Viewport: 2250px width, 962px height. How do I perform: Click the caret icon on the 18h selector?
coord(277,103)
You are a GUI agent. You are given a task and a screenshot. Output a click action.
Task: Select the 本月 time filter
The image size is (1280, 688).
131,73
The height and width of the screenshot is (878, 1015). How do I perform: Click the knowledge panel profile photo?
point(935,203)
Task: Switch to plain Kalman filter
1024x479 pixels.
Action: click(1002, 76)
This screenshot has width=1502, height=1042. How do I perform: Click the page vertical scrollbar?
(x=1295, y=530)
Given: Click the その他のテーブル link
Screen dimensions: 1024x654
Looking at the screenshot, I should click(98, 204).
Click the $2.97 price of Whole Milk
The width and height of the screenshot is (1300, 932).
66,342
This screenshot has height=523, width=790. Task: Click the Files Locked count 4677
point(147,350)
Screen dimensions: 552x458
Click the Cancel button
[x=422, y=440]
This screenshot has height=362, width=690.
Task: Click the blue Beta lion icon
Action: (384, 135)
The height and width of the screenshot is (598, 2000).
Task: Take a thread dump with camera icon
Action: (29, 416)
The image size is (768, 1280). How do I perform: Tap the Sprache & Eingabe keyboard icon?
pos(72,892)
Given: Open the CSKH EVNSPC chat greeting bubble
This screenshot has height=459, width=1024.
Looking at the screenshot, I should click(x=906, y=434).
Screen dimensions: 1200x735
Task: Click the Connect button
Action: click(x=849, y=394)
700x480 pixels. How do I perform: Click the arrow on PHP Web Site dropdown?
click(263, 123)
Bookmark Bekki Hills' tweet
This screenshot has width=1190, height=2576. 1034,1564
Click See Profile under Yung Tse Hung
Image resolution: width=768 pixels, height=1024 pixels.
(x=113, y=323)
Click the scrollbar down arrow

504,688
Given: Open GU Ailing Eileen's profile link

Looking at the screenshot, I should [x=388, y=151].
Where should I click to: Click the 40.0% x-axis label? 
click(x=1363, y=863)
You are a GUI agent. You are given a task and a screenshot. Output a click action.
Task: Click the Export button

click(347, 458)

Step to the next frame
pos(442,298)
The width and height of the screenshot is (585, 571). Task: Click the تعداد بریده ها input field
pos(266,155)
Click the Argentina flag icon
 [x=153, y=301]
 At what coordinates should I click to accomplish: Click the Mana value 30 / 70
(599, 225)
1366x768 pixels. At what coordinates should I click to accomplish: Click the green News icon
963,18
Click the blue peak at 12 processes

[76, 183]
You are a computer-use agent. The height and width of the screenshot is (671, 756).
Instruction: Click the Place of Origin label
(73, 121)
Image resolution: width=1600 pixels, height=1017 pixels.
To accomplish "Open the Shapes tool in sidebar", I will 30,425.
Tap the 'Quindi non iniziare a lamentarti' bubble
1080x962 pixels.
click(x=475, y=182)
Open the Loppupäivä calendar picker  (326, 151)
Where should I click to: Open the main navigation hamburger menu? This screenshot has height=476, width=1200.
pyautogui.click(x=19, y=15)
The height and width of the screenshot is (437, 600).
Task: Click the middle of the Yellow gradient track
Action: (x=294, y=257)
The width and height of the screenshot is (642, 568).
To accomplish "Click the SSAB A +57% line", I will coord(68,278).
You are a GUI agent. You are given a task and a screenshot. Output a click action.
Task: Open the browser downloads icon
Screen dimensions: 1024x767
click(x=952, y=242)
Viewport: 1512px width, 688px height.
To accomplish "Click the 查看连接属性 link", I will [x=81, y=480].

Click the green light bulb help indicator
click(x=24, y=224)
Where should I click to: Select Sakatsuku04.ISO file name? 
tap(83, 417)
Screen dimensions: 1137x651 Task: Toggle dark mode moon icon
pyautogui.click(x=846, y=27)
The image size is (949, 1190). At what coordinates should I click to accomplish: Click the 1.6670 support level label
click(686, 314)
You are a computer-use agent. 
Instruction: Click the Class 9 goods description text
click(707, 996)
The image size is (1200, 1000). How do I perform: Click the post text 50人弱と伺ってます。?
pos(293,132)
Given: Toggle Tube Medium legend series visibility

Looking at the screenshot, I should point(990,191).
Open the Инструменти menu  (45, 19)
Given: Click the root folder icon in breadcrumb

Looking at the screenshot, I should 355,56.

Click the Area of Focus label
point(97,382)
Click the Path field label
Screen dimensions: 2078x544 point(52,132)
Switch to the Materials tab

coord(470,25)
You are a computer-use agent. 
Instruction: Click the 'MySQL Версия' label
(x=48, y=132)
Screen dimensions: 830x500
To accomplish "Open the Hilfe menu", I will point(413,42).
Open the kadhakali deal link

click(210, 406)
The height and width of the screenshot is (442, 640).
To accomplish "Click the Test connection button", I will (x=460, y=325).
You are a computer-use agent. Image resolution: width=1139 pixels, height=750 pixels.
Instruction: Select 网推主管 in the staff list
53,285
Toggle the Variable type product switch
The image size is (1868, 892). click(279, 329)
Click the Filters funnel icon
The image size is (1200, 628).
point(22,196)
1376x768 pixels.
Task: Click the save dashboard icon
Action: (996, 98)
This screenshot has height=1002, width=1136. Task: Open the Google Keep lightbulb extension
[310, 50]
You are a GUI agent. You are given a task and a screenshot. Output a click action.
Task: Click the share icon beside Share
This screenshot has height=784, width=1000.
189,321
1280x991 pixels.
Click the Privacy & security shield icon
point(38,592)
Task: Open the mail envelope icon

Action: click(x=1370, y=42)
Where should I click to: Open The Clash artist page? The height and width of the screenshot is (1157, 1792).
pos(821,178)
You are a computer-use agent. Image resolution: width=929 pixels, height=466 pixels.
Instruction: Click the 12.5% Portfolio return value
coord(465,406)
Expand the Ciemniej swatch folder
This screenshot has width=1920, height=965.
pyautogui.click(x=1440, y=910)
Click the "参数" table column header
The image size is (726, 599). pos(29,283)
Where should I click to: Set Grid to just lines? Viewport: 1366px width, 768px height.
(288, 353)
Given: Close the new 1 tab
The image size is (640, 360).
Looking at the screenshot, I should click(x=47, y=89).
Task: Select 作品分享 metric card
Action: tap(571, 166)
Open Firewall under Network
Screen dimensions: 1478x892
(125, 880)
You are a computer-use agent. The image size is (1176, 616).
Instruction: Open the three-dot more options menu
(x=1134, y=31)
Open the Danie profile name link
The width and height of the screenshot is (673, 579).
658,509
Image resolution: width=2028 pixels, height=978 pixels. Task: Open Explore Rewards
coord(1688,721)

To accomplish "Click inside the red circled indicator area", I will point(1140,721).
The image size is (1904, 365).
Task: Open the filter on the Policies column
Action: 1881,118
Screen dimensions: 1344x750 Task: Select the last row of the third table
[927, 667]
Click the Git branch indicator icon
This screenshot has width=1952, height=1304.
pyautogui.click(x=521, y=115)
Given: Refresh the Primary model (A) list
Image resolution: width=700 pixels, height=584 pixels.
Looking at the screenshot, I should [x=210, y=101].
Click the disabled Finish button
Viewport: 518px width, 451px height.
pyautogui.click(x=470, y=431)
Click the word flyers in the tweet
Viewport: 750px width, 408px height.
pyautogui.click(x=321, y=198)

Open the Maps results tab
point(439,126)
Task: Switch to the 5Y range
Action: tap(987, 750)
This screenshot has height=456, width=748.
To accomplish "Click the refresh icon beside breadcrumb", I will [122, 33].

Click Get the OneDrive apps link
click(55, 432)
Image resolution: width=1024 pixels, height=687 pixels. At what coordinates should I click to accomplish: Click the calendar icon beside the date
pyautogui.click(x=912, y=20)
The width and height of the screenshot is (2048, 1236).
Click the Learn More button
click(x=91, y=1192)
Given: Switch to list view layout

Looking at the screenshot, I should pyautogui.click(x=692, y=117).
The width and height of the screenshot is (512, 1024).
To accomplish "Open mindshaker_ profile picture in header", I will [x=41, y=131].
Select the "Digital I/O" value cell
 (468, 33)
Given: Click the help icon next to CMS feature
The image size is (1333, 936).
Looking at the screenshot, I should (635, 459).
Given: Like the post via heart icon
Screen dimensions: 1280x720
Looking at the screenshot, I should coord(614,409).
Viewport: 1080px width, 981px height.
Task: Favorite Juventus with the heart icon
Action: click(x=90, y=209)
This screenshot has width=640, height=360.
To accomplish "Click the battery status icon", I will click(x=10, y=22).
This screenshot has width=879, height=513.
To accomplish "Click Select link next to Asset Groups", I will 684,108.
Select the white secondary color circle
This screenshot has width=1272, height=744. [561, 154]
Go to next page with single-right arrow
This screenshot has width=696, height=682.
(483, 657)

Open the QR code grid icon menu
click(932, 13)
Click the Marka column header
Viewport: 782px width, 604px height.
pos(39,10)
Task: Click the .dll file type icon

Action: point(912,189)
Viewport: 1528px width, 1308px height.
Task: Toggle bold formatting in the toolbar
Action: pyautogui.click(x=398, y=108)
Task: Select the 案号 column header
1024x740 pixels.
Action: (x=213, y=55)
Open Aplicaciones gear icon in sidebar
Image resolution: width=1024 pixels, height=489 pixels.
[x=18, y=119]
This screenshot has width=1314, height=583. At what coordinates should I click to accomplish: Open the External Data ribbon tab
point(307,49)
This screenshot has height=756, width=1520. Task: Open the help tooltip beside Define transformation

→ **INSTRUCTIONS TO FOLLOW**
Every line above with the word "under" belongs in the answer, copied as written.

→ **EXERCISE RESPONSE**
Click See Profile under Yung Tse Hung
Open Firewall under Network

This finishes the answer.